L’économie du Burkina Faso ne s’est jamais aussi bien portée grâce à une politique d’auto-suffisance loin des pays voisins toujours soumis économiquement aux productions des pays européens.
34 ans d’attente pour la justice
Trente-quatre ans, c’est le temps qu’il aura fallu à la justice du pays pour faire comparaître les principaux responsables de cet assassinat devant les tribunaux.
Quatorze accusés dont Blaise Compaoré, ancien président du pays et ancien compagnon d’armes de Sankara qu’il aurait fait exécuter, mais aussi Hyacinthe Kafando, leader de ce commando qui est rentré dans le bâtiment ce jour d’octobre 87 pour mettre un coup d’arrêt définitif à l’idée d’une Afrique qui ne subirait plus l’impérialisme occidental.
Par ailleurs, si l’assassinat de Thomas Sankara a longtemps été relié à une fatigue de la population de la révolution par les instances françaises et burkinabè, c’est en réalité un tout autre enjeu qui a provoqué la fin du leader burkinabè.
Dans une Afrique des années quatre-vingt subissant une domination impérialiste extrêmement importante, endettée auprès des anciens pays colonisateurs, Thomas Sankara tranche clairement avec les autres dirigeants africains.
Sankara est porté par une révolution populaire lassée autant de l’incapacité des anciens dirigeants nationaux à augmenter le niveau de vie de la population que de leur prédisposition à la corruption.
Menant une vie simple, il lutte ardemment contre la corruption au sein du pays en mettant en place une politique de rigueur au service du développement de la société et des classes prolétaires alors particulièrement rare sur le continent africain en mettant en avant la contribution du peuple à tous les étages du pays.
Surtout, il n’hésite pas à tenir tête à l’ancienne puissance colonisatrice du pays, la France, refusant même de rembourser François Mitterrand lors d’une de leur rencontre.
En juillet 87, il ira même plus loin en soulignant l’importance que tous les autres pays africains de ne paient pas leur dette aux pays européens pour pouvoir s’offrir un avenir commun.
Un procès limité par son cadre national
Le procès de l’assassinat du « Che Guevara africain » revient donc à obtenir une forme de justice pour le peuple burkinabè qui a subit vingt-sept ans de règne de Blaise Campaoré, vingt-sept ans d’un retour à la vie d’avant.
Le meurtre n’étant souligné que sous un aspect national, on en oublie l’aspect international, on le balaie sous le tapis comme s’il s’agissait d’une poussière qu’on ne saurait voir, on oublie la participation de l’Etat français impérialiste à la chose.
Un Etat français qui avait évidemment intérêt à éviter qu’un élan de panafricanisme ne saisisse toute l’ancienne Afrique française sur lequel le colonialisme s’exerçait et s’exerce encore.
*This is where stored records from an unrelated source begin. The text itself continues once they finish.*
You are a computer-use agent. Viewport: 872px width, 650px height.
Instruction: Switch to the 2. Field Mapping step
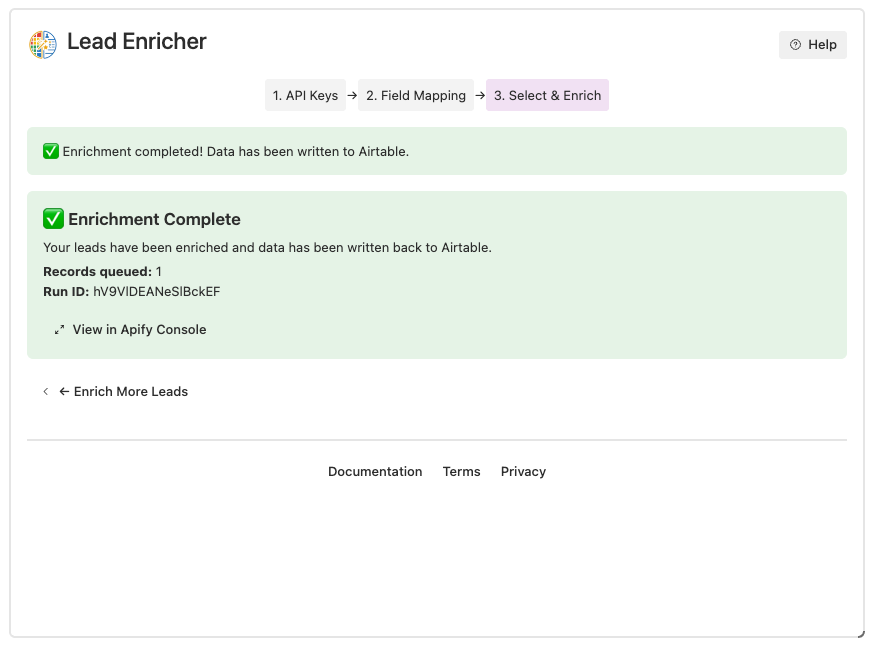click(416, 94)
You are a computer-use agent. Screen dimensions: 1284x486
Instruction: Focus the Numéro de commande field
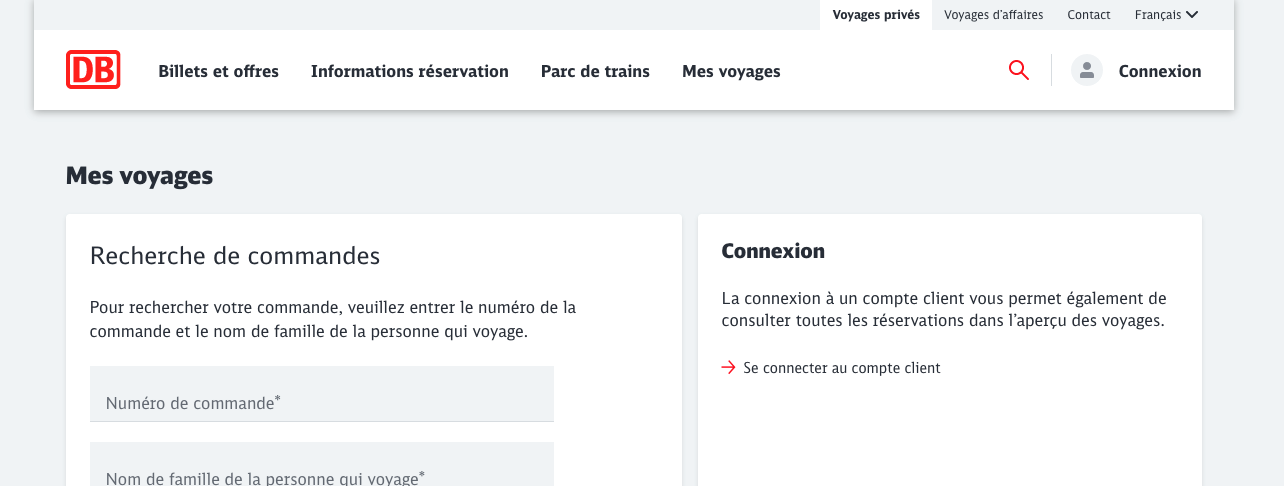pyautogui.click(x=321, y=394)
Le procès s’est ouvert à quelques jours du vingt-huitième sommet France-Afrique, à Montpellier, lieu de résidence de la veuve de Thomas Sankara, présidé par le président Emmanuel Macron.
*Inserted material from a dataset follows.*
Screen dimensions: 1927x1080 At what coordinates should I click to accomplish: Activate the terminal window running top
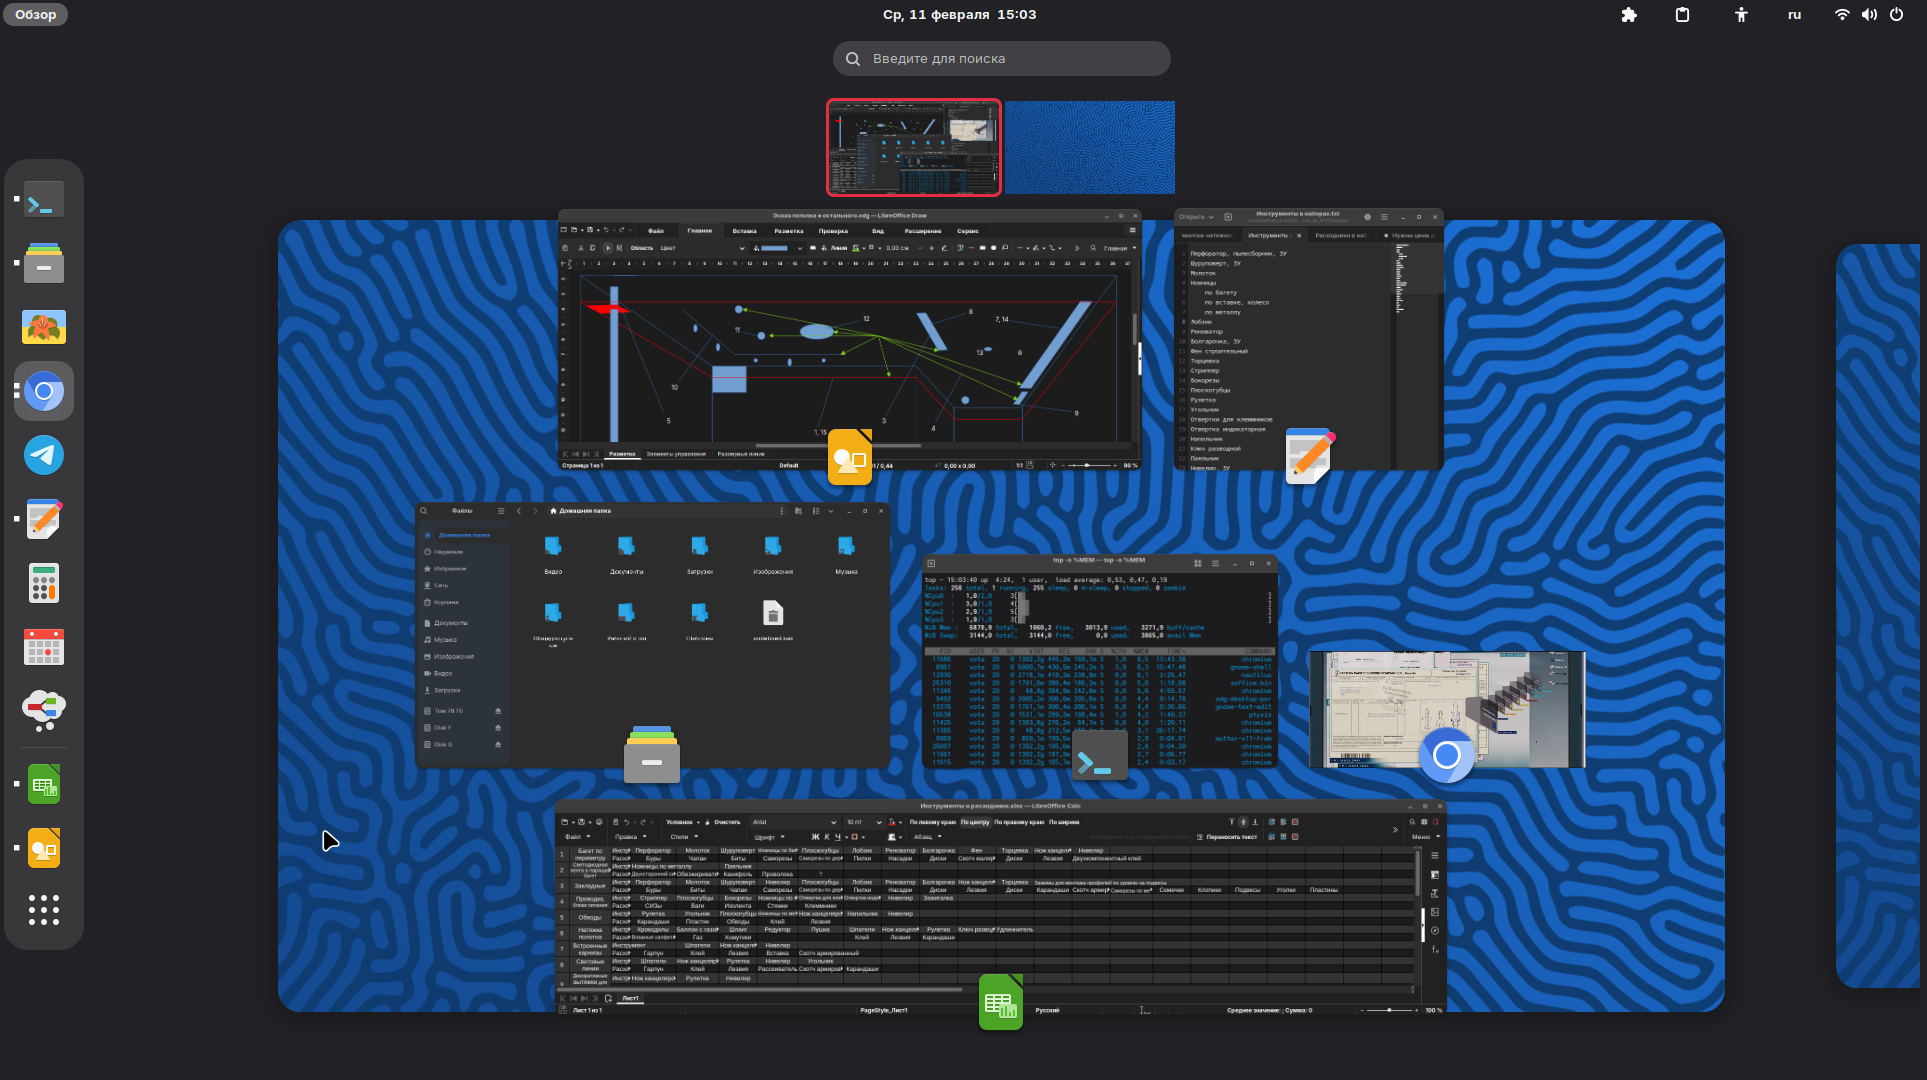pos(1099,660)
On oublie aussi le soutien des dirigeants des pays africains voisins, dont la Côte d’Ivoire qui protège encore aujourd’hui Compaoré, corrompus qui voyaient d’un mauvais œil le risque du développement d’une révolution similaire dans leur pays.
Il y a trente-quatre ans, le 15 octobre 1987, Thomas Sankara rejoignait Patrice Lumumba, Felix-Roland Moumié, Barthélemy Boganda ou encore Ruben Um Nyobe à la longue liste des figures mythiques de cette Afrique qui lutte contre l’impérialisme pour trouver son propre chemin.